[BEGIN GIVEN RECORDS]
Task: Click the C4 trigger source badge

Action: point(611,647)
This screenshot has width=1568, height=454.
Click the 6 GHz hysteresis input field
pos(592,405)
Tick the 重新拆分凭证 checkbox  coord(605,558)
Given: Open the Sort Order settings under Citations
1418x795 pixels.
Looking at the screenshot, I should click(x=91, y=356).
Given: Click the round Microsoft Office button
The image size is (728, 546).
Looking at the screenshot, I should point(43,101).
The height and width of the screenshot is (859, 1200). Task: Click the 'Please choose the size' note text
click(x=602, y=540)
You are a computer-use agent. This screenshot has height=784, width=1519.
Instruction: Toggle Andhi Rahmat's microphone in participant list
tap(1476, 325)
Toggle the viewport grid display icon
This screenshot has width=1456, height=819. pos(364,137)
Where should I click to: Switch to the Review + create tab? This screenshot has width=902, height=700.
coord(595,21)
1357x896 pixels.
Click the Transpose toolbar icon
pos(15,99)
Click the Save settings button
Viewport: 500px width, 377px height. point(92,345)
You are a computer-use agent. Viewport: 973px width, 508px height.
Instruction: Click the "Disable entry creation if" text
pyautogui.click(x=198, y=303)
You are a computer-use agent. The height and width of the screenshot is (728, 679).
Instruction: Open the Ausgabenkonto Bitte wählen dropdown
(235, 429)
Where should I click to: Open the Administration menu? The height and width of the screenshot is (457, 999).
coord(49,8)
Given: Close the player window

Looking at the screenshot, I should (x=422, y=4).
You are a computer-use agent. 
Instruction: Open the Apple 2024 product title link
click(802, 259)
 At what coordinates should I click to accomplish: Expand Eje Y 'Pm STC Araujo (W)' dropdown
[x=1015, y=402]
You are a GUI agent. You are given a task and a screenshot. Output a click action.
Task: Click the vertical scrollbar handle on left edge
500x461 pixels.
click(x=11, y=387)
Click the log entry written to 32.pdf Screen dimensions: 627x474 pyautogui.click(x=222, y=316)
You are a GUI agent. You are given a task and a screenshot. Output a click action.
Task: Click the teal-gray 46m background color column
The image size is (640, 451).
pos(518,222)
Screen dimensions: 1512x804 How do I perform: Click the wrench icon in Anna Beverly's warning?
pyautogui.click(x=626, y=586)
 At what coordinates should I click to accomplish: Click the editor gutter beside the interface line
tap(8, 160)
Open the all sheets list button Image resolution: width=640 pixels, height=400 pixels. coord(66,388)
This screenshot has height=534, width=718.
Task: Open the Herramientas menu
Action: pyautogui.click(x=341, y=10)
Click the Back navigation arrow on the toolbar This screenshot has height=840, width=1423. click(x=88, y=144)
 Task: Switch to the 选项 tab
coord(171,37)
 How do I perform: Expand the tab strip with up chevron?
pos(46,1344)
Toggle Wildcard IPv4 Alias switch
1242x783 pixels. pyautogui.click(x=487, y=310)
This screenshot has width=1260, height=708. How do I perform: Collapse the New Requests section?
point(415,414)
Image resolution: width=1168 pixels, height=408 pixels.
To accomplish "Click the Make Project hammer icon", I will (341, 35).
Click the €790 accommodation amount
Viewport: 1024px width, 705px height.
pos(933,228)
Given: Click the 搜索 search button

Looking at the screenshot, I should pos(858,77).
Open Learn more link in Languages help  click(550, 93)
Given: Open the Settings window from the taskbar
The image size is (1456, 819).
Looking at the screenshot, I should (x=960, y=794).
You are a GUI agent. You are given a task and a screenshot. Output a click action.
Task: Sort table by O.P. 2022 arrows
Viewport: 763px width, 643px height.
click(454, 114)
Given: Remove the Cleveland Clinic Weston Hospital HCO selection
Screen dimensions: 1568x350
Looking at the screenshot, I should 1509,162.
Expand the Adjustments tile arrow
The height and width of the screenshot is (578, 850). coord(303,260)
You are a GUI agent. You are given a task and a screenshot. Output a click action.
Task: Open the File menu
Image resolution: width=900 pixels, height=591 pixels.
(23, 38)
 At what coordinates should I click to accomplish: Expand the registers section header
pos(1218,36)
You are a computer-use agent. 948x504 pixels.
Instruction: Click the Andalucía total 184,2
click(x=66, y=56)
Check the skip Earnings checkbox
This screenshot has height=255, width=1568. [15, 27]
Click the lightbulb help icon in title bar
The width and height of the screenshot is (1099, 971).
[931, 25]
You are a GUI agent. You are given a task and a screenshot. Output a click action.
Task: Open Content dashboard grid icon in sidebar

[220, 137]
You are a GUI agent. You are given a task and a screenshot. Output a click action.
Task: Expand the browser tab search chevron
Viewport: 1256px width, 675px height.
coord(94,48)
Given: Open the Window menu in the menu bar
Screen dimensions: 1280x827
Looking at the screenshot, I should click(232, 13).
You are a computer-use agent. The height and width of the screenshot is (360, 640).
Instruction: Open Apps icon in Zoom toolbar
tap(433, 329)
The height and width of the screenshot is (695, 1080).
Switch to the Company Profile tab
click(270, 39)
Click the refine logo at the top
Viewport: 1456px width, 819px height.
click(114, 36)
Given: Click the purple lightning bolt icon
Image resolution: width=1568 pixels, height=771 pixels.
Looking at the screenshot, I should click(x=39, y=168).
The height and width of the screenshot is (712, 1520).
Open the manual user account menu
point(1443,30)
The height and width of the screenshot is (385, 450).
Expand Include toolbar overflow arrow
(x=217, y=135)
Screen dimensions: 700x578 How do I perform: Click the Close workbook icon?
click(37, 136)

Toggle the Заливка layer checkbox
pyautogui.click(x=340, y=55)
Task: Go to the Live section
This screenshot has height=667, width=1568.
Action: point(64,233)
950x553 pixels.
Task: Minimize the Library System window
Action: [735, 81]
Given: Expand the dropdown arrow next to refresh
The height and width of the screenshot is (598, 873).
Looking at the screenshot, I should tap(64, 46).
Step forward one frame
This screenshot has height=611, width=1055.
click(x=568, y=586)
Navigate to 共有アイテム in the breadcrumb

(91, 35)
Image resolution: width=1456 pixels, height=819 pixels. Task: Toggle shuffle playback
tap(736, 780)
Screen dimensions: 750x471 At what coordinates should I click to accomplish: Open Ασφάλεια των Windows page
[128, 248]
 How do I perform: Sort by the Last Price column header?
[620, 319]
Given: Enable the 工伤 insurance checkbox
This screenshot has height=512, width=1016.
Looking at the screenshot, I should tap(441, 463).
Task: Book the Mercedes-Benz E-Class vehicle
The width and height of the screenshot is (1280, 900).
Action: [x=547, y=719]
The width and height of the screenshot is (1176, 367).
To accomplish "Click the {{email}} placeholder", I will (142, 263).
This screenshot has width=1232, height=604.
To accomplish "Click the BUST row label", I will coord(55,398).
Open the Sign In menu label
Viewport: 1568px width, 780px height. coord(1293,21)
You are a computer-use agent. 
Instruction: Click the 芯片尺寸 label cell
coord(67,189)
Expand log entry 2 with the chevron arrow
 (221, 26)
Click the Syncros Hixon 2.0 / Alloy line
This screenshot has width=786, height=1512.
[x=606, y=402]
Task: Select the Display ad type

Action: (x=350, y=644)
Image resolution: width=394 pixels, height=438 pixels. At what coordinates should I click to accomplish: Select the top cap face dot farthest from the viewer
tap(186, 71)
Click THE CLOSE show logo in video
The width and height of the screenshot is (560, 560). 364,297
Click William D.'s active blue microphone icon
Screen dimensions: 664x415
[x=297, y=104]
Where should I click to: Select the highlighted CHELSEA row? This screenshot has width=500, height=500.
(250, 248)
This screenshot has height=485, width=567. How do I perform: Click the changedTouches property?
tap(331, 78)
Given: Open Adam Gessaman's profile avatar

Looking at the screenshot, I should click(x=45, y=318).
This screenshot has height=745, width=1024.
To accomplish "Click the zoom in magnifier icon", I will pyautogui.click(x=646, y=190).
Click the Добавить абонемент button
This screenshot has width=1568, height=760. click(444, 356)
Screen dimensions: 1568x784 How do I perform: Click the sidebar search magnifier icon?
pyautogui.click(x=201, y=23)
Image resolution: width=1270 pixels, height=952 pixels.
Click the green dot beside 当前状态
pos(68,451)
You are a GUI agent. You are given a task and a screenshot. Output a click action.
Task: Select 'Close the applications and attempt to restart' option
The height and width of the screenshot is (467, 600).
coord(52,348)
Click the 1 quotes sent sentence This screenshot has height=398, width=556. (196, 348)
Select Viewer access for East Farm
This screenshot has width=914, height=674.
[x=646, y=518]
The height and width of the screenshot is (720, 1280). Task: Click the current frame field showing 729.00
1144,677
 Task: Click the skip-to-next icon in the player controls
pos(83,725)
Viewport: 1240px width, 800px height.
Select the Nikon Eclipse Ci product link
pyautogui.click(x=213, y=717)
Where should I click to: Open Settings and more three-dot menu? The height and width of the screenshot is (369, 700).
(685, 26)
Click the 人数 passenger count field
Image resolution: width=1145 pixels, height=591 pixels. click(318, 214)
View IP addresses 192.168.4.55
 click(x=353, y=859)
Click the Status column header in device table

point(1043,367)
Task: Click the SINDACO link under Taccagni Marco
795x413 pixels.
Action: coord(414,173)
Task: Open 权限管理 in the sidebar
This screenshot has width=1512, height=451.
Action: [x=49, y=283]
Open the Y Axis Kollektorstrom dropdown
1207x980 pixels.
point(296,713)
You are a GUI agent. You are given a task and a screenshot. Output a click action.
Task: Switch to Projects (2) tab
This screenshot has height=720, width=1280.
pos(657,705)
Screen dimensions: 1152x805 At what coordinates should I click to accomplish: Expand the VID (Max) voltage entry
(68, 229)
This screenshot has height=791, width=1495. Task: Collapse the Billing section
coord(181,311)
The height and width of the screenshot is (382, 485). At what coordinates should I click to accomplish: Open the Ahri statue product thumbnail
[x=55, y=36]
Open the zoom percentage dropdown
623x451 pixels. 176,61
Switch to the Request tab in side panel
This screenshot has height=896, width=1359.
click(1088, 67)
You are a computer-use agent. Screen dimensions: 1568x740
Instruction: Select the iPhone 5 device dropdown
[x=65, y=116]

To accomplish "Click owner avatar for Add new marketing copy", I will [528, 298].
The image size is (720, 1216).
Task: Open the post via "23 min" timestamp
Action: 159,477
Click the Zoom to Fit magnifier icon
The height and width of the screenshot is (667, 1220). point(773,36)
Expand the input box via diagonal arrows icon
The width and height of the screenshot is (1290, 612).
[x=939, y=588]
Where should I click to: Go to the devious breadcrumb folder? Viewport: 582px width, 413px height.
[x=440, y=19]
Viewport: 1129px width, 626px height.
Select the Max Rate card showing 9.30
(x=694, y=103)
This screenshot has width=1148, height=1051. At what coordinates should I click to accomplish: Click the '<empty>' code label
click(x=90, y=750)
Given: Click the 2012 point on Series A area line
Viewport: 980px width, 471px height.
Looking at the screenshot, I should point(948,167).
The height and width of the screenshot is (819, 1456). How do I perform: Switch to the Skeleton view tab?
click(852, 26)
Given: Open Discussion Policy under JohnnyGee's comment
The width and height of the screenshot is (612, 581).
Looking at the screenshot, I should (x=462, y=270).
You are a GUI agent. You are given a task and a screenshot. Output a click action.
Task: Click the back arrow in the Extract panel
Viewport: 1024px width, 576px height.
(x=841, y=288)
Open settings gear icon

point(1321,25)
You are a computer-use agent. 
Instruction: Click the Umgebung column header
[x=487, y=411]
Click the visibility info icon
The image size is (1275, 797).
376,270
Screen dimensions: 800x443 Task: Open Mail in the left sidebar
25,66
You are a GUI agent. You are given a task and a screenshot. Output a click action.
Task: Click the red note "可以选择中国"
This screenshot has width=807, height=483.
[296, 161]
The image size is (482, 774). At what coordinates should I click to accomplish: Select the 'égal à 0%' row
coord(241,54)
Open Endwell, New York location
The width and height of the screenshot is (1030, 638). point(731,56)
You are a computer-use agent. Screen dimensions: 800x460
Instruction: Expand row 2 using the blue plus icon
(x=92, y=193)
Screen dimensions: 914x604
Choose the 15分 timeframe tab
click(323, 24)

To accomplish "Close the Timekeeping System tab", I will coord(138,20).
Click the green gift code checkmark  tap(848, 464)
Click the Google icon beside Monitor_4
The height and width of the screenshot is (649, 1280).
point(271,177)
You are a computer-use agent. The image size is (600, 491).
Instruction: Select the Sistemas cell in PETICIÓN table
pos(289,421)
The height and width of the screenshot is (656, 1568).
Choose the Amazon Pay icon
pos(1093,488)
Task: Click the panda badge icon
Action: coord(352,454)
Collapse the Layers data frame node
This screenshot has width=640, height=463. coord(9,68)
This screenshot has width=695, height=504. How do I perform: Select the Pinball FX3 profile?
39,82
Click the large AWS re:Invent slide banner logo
[END GIVEN RECORDS]
→ EXERCISE REQUIREMENTS
Recast the items as a numbered list with blank lines omitted, starting with the line that contains "Where should I click to: Go" and continuing through the line that contains "click(x=90, y=750)".

→ RESPONSE
1. Where should I click to: Go to the devious breadcrumb folder? Viewport: 582px width, 413px height.
2. [x=440, y=19]
3. Viewport: 1129px width, 626px height.
4. Select the Max Rate card showing 9.30
5. (x=694, y=103)
6. This screenshot has width=1148, height=1051. At what coordinates should I click to accomplish: Click the '<empty>' code label
7. click(x=90, y=750)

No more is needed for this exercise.